• _TEXTE DU DOCUMENT_:
4.13.2022

Bas les masques

 
Ere de croyance et de pensée magique. 
Dans le rapport au soin et éventuellement à la guérison, "l'important c'est d'y croire". Et ce traitement de l'efficacité, surtout contre un ennemi indécelable, a été consolidé, réifié par la pose de ces mouchoirs de papier à odeur de poisson comme rituel conjuratoire. On se signe en rentrant dans une église, on donne réalité à la présence de nos dieux dans les lieux qui les affirment. Quelques gestes dits "barrière" qui, à être matraqués comme vitaux, jour et nuit, et partout, finissent par ne plus pouvoir se heurter à la perplexité première, au questionnement initial quant à leur sens et leur efficience, ont la même fonction face au gouffre de l'invisible tant redouté. On peut se demander si cette croyance et sa force n'ont pas eu plus d'effet prophylactique que les masques eux-mêmes. On a, par contre, eu la confirmation que les Clubs globaux des décideurs, eux-mêmes assez peu rigoureux face à la mise en pratique de leurs injonctions, ne travaillaient pas avec le pourtant éprouvé ressort de l'essai/ erreur, c'est à dire avec la capacité à admettre au cours de l'expérience que les solutions apportées sont inopérantes et à en chercher donc d'autres sans pour autant perdre la face (!) mais que l'application toujours accompagnée de coercition des règles soi-disant sanitaires était imposée, simplement parce qu'elle l'était et que nous étions dans un bon vouloir tout-puissant du pouvoir, auréolé des soubresauts secrets et scientistes des cabinets de conseils et de leurs évangiles expertes.
Et on va glisser sur les hypothèses, un peu, après tout, un pareil phénomène à échelle mondiale, qui engendre tant de misère et de détresse non parce qu'il existe mais parce que les Instances lui ont donné une sorte de force mythique et destructive qu'elles seules peuvent contrer par leurs décrets totalitaires, a plus qu'un simple rapport causal unique à exhiber pour notre entendement.

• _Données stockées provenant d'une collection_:
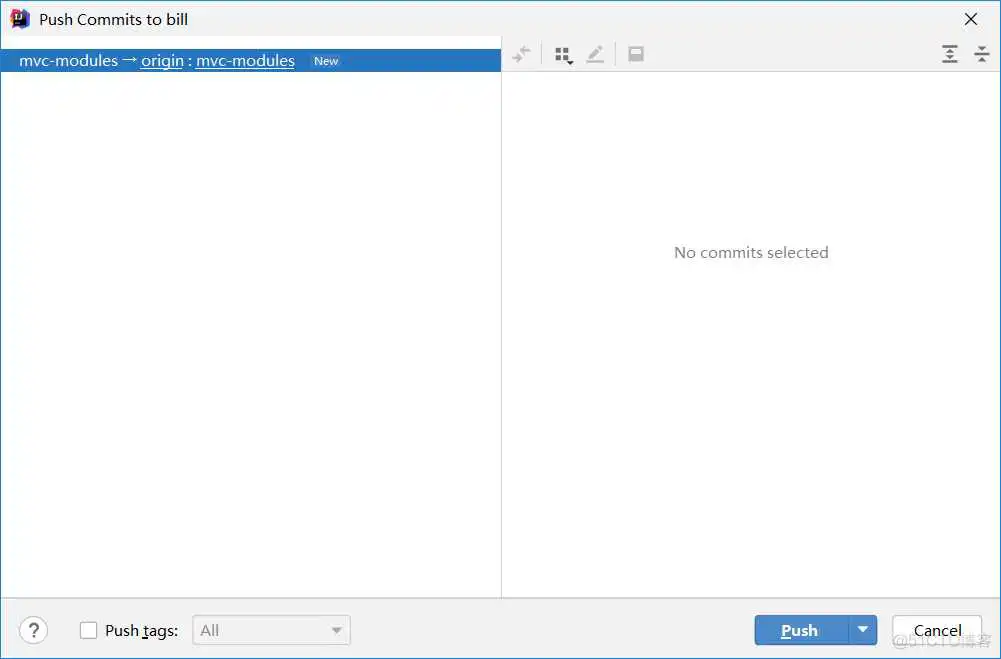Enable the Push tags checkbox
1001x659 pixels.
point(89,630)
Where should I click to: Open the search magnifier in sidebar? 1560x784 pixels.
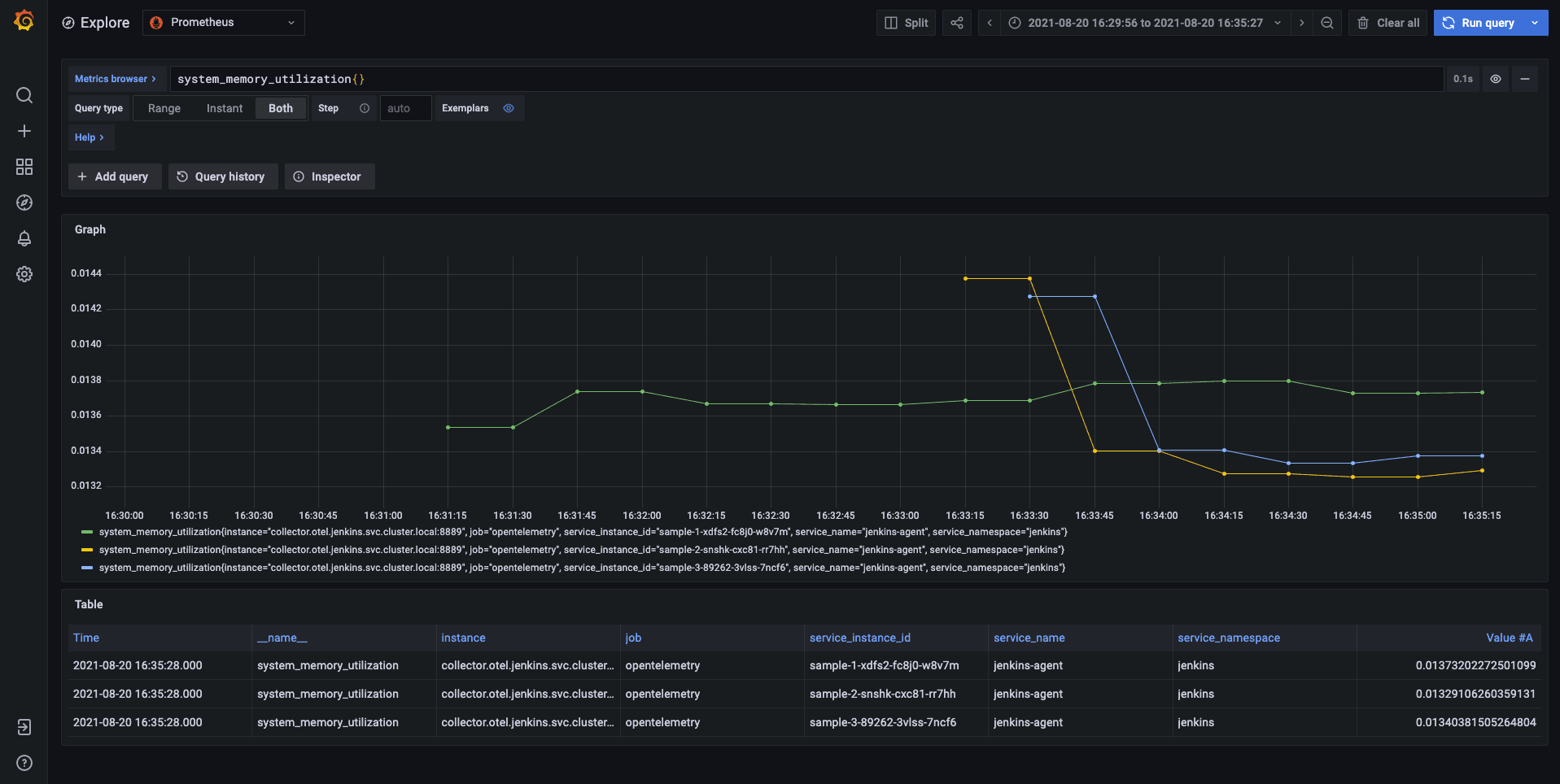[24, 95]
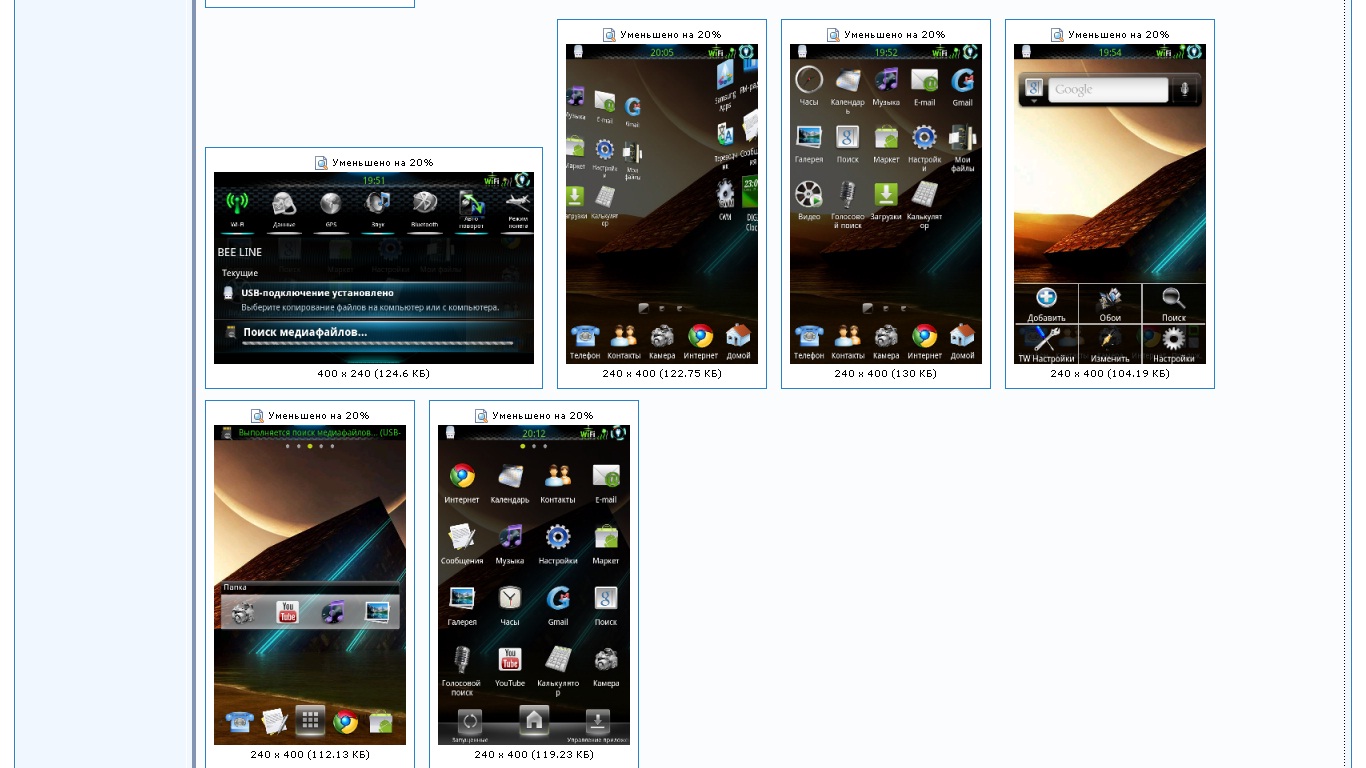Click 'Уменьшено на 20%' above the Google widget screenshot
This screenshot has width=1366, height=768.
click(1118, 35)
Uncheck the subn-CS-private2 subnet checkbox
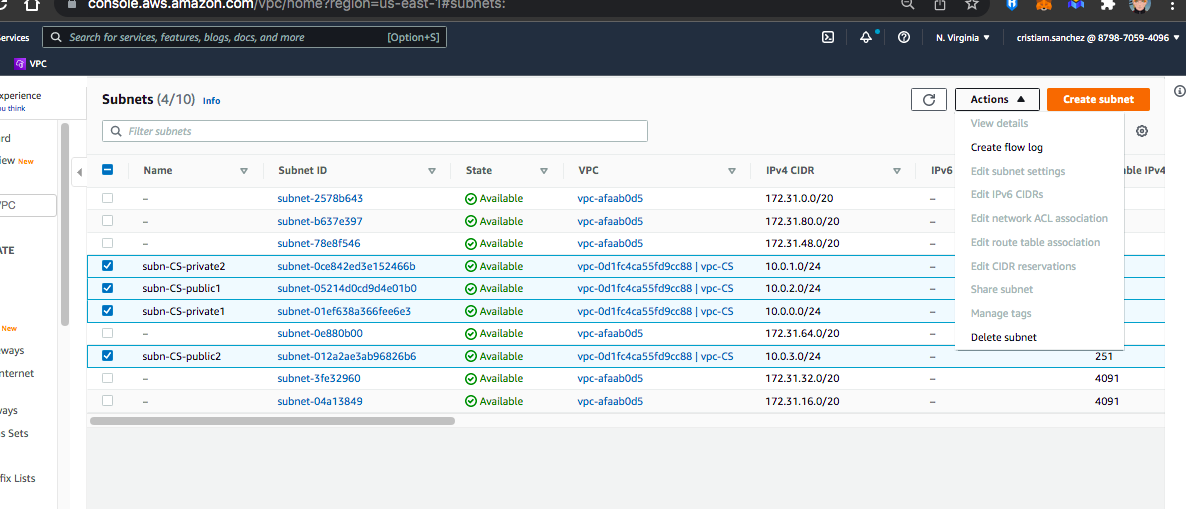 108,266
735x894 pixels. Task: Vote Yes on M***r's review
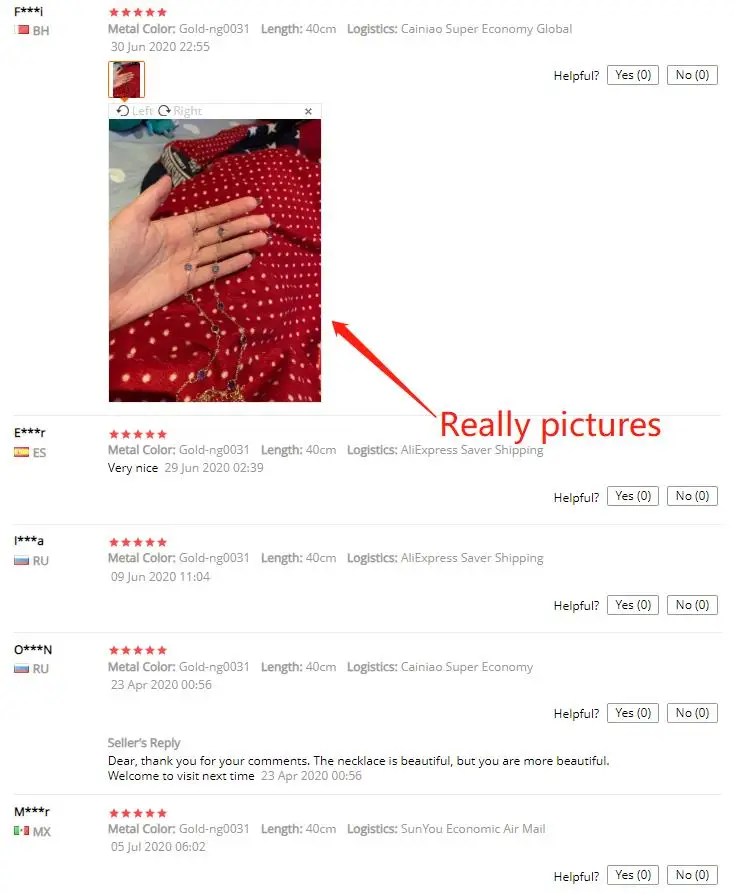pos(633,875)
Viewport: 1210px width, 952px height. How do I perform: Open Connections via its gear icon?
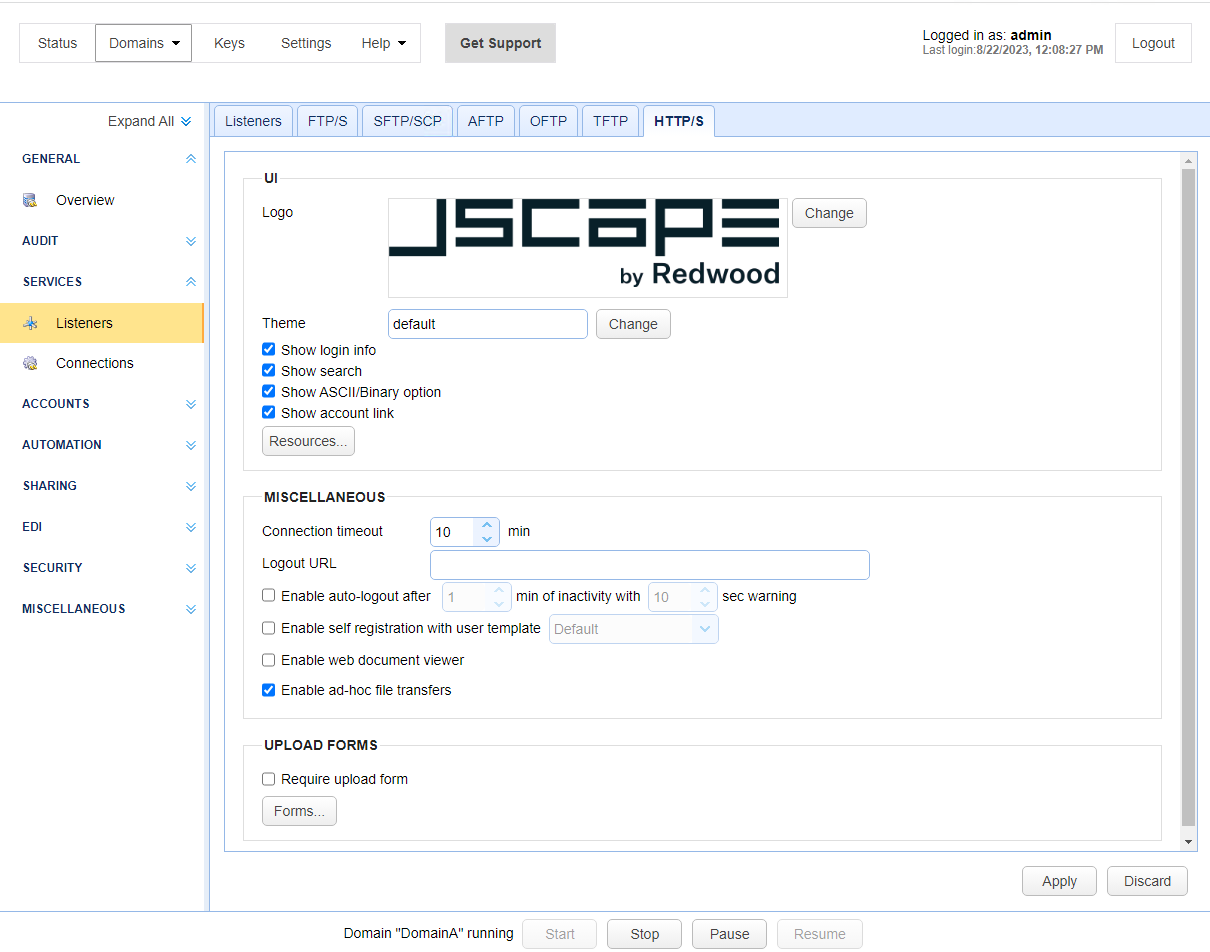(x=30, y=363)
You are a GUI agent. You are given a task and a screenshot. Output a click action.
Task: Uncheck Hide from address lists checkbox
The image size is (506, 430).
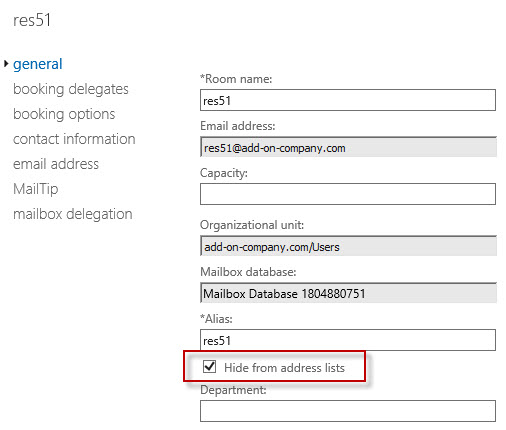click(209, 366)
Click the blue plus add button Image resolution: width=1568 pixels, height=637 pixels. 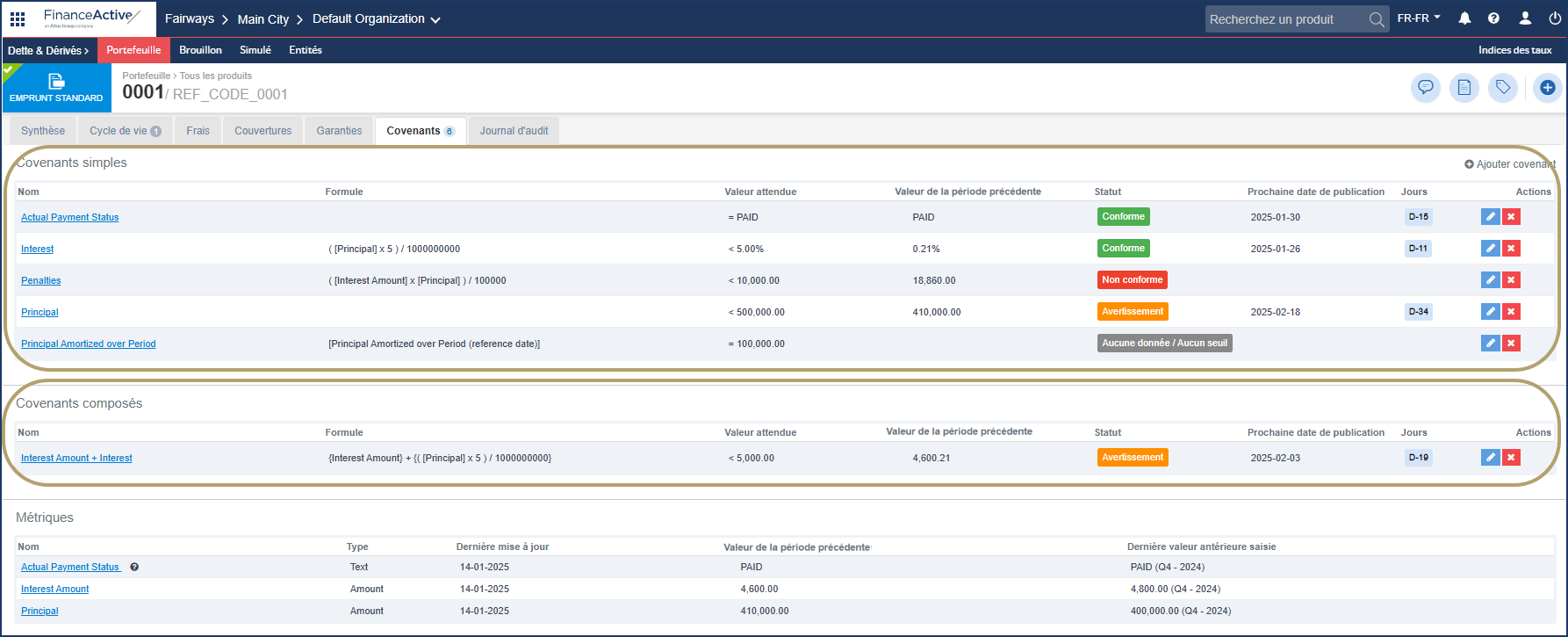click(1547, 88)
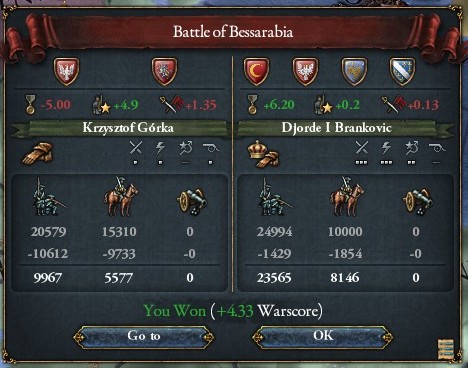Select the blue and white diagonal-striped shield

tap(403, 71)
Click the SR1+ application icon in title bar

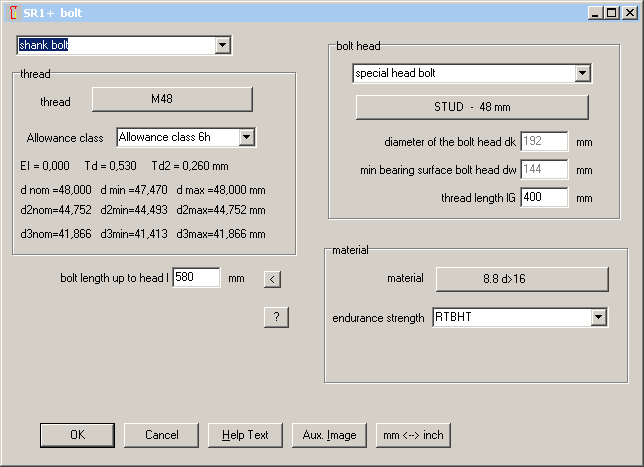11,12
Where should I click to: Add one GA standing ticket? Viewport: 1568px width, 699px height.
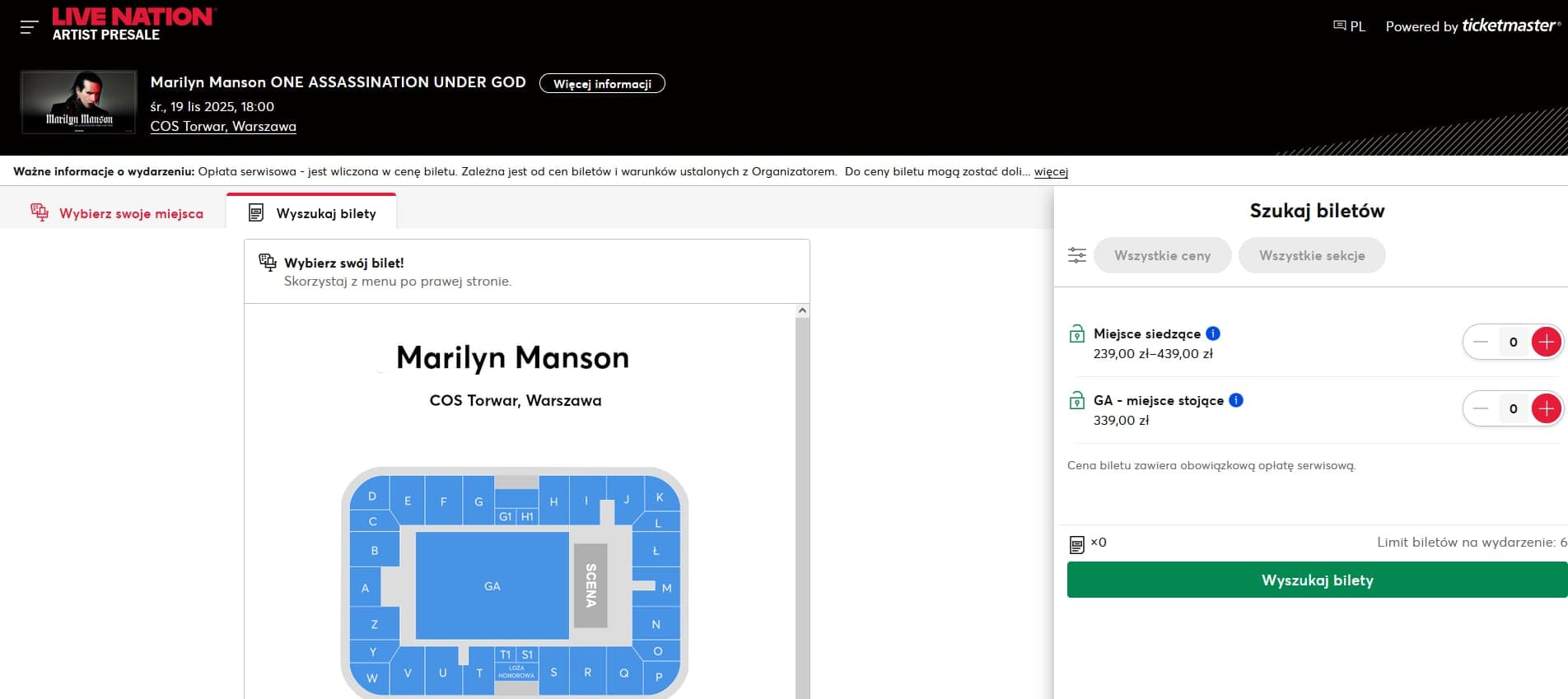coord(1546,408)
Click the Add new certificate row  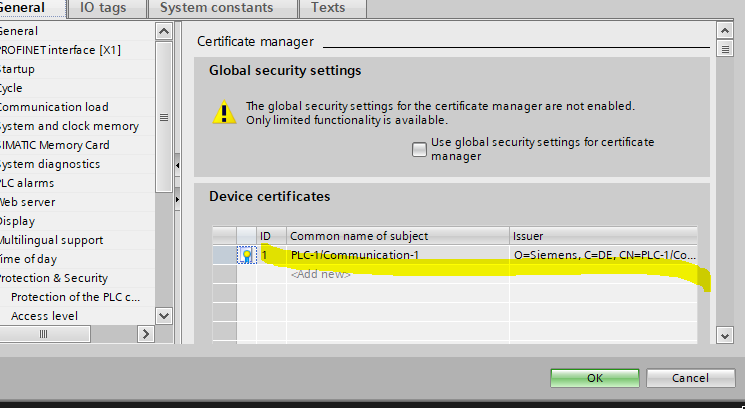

• _CONSIGNE_: Recopiez le passage du texte sur les masques qui commence par « Et on va glisser » et se poursuit jusqu'à « pour notre entendement. ».

• _RÉSULTAT ATTENDU_:
Et on va glisser sur les hypothèses, un peu, après tout, un pareil phénomène à échelle mondiale, qui engendre tant de misère et de détresse non parce qu'il existe mais parce que les Instances lui ont donné une sorte de force mythique et destructive qu'elles seules peuvent contrer par leurs décrets totalitaires, a plus qu'un simple rapport causal unique à exhiber pour notre entendement.